### Dataset rows:
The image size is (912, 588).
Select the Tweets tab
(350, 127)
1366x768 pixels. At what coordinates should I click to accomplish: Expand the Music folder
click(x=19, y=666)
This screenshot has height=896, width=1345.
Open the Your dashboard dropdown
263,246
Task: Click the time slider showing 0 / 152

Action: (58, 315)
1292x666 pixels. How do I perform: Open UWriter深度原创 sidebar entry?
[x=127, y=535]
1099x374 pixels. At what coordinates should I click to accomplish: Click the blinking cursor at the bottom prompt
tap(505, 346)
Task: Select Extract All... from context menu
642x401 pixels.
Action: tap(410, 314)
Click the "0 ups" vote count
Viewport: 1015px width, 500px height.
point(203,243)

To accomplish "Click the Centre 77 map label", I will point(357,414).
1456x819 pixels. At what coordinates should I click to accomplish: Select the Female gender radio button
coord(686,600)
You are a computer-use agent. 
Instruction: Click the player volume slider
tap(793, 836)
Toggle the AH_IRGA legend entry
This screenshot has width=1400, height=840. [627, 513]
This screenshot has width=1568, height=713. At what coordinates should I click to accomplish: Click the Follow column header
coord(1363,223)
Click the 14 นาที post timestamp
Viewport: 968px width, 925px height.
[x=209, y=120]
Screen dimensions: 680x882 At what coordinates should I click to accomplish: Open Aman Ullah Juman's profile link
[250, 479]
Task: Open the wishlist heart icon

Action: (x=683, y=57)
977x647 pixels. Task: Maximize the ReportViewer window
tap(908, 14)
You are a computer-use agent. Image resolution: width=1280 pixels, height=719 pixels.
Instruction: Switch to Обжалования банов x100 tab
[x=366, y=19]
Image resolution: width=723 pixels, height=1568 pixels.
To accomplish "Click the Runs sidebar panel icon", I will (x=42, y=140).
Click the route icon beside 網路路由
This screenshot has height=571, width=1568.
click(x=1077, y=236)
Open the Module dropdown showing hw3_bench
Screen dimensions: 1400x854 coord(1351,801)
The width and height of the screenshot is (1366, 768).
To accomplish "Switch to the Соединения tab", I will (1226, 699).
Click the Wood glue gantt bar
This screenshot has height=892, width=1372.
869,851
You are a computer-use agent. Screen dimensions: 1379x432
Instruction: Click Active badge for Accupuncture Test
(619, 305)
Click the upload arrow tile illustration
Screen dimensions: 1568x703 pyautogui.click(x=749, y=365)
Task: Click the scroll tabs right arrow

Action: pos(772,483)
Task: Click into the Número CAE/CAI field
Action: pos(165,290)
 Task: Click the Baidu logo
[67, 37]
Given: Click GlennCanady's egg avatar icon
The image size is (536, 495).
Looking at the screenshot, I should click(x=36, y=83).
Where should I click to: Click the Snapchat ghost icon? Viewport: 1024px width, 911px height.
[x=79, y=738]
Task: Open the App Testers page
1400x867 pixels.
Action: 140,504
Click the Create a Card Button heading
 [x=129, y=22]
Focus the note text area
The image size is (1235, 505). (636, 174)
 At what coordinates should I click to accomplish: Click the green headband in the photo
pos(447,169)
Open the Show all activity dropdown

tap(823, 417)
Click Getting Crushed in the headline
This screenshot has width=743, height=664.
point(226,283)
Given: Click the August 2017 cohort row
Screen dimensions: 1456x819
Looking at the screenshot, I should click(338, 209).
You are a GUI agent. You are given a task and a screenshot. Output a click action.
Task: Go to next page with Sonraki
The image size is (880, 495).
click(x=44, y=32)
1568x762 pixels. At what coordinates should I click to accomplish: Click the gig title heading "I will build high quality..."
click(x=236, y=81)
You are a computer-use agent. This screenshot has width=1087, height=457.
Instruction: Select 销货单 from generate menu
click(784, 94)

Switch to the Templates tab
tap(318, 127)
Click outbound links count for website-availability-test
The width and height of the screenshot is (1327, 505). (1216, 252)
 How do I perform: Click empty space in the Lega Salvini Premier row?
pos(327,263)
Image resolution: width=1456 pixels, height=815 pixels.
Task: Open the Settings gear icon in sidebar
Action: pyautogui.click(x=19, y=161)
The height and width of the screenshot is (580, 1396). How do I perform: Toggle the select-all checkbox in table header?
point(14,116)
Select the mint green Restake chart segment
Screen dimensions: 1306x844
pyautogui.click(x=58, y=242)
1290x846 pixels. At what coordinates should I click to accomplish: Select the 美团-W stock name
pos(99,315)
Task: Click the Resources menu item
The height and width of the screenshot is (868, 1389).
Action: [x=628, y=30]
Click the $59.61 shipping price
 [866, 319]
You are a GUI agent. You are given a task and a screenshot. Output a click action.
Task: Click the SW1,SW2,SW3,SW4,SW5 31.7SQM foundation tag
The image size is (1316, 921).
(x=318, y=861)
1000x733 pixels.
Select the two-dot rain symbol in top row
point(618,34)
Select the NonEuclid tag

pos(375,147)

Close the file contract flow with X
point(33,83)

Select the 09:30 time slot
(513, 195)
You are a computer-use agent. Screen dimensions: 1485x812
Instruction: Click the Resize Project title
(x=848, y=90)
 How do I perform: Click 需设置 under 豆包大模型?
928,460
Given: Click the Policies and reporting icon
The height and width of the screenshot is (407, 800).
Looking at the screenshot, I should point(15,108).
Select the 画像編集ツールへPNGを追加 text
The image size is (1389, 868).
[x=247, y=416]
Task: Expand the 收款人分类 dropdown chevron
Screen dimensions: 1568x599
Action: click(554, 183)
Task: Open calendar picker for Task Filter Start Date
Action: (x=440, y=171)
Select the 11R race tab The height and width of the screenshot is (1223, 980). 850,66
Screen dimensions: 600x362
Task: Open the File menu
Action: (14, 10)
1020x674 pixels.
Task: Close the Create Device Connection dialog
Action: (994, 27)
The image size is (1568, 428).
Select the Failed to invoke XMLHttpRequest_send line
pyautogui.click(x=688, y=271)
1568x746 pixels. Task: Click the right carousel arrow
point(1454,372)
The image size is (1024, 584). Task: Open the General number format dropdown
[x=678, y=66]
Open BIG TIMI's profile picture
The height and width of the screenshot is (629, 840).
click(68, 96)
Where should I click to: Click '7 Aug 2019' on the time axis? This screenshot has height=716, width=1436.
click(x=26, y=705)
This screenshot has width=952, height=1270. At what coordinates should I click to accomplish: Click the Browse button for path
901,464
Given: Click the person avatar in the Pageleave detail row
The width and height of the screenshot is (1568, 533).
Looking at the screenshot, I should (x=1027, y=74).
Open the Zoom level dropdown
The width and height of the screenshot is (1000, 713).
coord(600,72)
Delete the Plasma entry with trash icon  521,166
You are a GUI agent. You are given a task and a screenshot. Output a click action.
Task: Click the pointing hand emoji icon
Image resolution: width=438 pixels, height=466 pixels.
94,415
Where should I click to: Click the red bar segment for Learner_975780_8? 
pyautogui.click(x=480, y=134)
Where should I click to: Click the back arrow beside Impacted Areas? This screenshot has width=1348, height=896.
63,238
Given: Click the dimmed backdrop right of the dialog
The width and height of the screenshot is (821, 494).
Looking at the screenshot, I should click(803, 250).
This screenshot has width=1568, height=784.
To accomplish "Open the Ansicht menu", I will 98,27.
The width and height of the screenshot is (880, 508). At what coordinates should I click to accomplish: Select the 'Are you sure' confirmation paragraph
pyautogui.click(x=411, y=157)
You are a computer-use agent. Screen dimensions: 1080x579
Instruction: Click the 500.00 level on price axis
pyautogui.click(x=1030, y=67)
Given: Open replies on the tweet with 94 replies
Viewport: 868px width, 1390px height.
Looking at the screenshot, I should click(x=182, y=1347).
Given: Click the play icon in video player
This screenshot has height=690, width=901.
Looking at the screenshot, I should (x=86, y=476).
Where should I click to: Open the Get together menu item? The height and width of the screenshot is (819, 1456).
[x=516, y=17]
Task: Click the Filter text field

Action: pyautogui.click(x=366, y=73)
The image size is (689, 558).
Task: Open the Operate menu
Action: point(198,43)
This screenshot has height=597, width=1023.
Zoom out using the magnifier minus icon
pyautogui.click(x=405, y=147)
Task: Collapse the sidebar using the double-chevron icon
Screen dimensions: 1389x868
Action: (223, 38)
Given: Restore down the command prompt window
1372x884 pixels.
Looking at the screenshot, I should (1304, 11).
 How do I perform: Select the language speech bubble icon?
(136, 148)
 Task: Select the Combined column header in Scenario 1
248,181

### What you have to do:
Reproduce verbatim the lines of the data above, from the line containing "Given: Click the August 2017 cohort row" up to and including the line containing "Looking at the screenshot, I should click(338, 209).".

### Answer to this task:
Given: Click the August 2017 cohort row
Screen dimensions: 1456x819
Looking at the screenshot, I should click(338, 209).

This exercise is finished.